Sunday, September 16, 2018

When 'blistered' is a good thing

                             I ran across a recipe for blistered olives the same week my mom dined on blistered peppers in a restaurant.
                             Funny how terms can make something trendy. Blistered food means it’s cooked, maybe sautéed, at a high heat. It gives an uneven, bubbly texture. Turns out I’ve done this all the time. I love it. But my husband calls it when I burn things.
                             Okay, so I’ve set off the smoke alarm a few times. It’s very sensitive.
                             And I get that he’s not a fan of blistered French toast.
                             But these olives and peppers thing, I can deal with. I’ve also found references to blistered green beans, cherry tomatoes and many more things we can grow in Southeast Texas gardens.
                             Get in on this “hot” trend, but safety first. 

                  From the files:
                            Back in the late ‘80s I guess, I saved a list of canned food ideas. These days I rely more on fresh foods, but the mixing concepts below are still solid. Now I can’t imagine stuffing cherry tomatoes with sardines. Was that a thing then? These ideas sound good in a pinch.
                  * Stir drained, canned shrimp or crabmeat and sliced canned mushrooms into softly scrambled eggs.
                  * Heat canned refried beans with drained chopped chilies, spread on warm tortillas.
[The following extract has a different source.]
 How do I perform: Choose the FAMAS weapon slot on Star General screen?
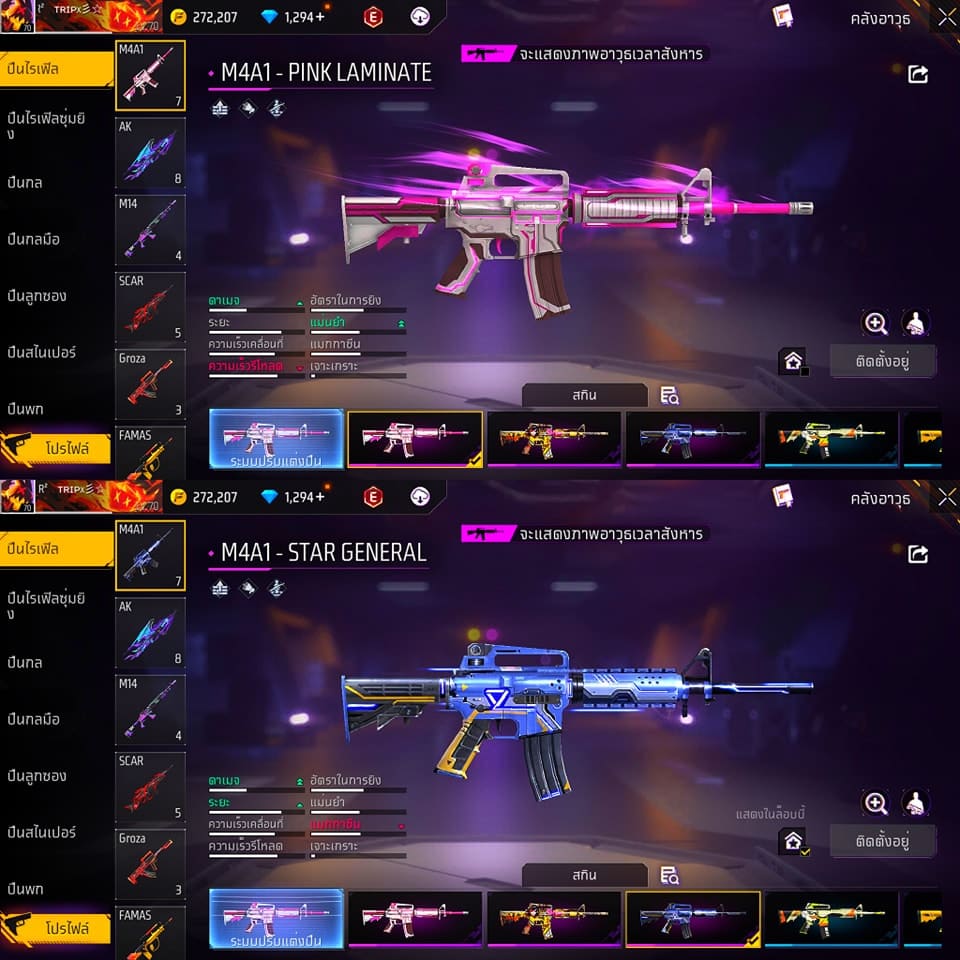point(150,932)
Top with poached egg and salsa.
                  * Add  drained whole kernel corn, sliced ripe olives and peas to a favorite cole slaw.
                  * Saute  drained clams, sliced mushrooms, peas and minced garlic in olive oil. Serve over hot cooked linguine.
                  SPAM lover
                            I met writer whose profile notes she’s a SPAM fan. That’s a first. This food is an American icon that has been a comfort for many and a punch line for many others.
                             Everyone’s a fan in hurricane season. The shelf life of this canned meat stretches on and on.
                             My favorite means of consumption is to heat perfect cubes with baked beans and pineapple chunks.
                             Granted, I haven’t given this a try in, perhaps a decade. But was glad to share the idea with the foodie I met.
                  Darragh Doiron loves to blister, sauté, broil, bake and grill, but hasn’t mastered frying. To reach this area foodie, send a note to

Saturday, September 8, 2018

Texas back road recipes

                             Anita Musgrove took to the roads to dine on the classic Texas fare that keeps us on the map. Honey Bun Cake from Silverton, baklava from Lubbock and Pirate Stew from Angleton are featured in “Texas Back Road Restaurant Recipes.” Learn a bit about the restaurants and something about what the locals love.
                             This long, filling road trip hit some sites close to home. Remember Peggy’s on the Bayou in Orange?  The restaurant shared Cajun Seafood Pistolletes, shrimp Andouille Sausage with Asagio Grits and Mandarin Orange Cake recipes with the author.
                             I loved seeing Picket House chicken and dumplings in this book. But I’d just as soon venture to Woodville and have them bring me all I can eat at this famous boarding house-style legend.
                             JuJu’s Cajun Crawfish Shak in Fannette is mentioned and the recipe included is for crab cakes or deviled crab. Island Pork Press Sandwich Special and a Shipwreck Float with cherry syrup fro Star Drug Store in Galveston is included. Fried Alligator Tail from Ann’s Seafood in Liberty is featured.
                             Here’s a quick recipe all the way from Mom’s Café in Justin:
                             Carrot Raisin Salad
                             2 cups shredded carrots
                             2 cups raisins
                             1 cup sugar
                             3 tablespoons mayonnaise                                                                                            Mix all ingredients together. Serve.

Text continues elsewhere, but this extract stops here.